── RECORDS SUPPLIED

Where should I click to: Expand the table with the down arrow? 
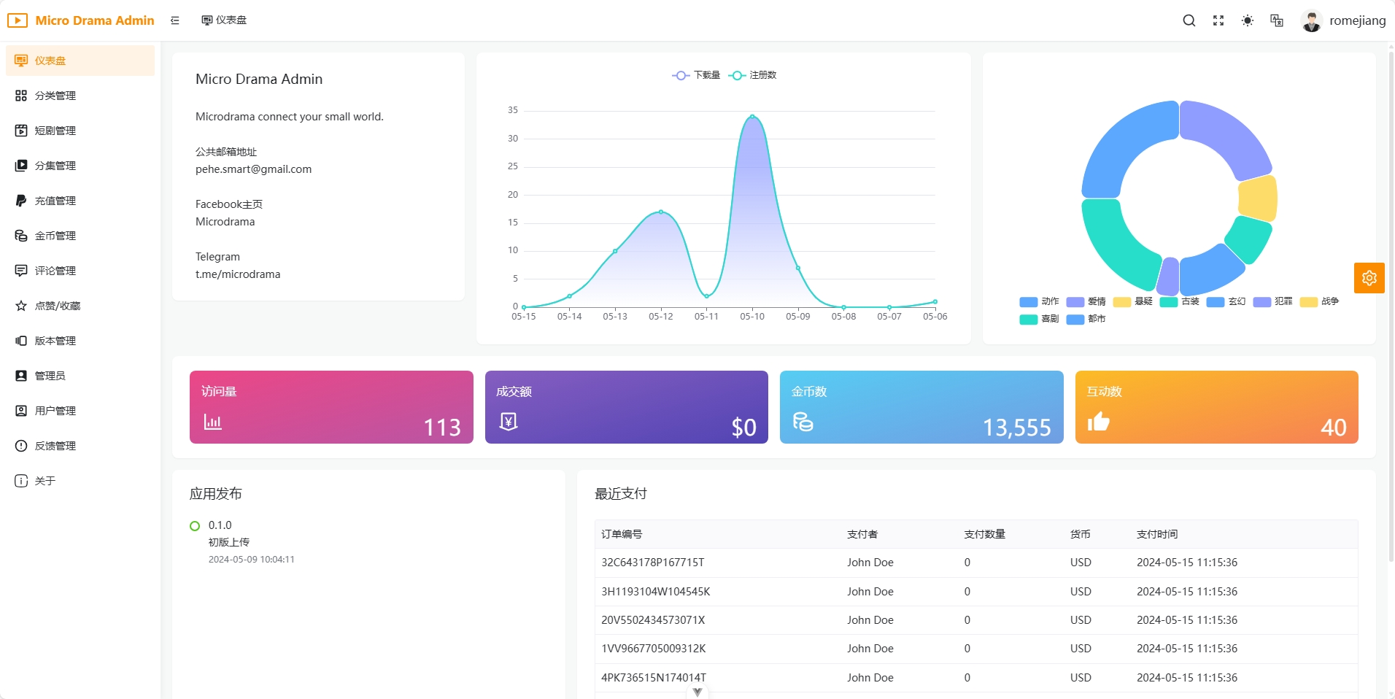[698, 692]
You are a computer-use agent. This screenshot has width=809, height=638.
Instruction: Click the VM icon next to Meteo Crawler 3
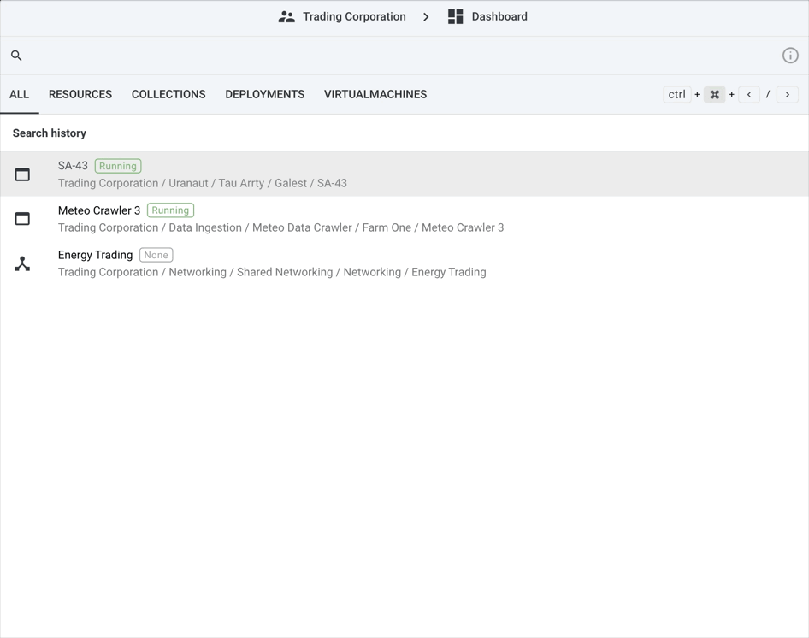pyautogui.click(x=21, y=219)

────

Beginning with the line that includes "Instruction: Click the" and ending with the last line of the material, reproduce those lines exactly and nothing else, with no pictures.

Instruction: Click the VM icon next to Meteo Crawler 3
pyautogui.click(x=21, y=219)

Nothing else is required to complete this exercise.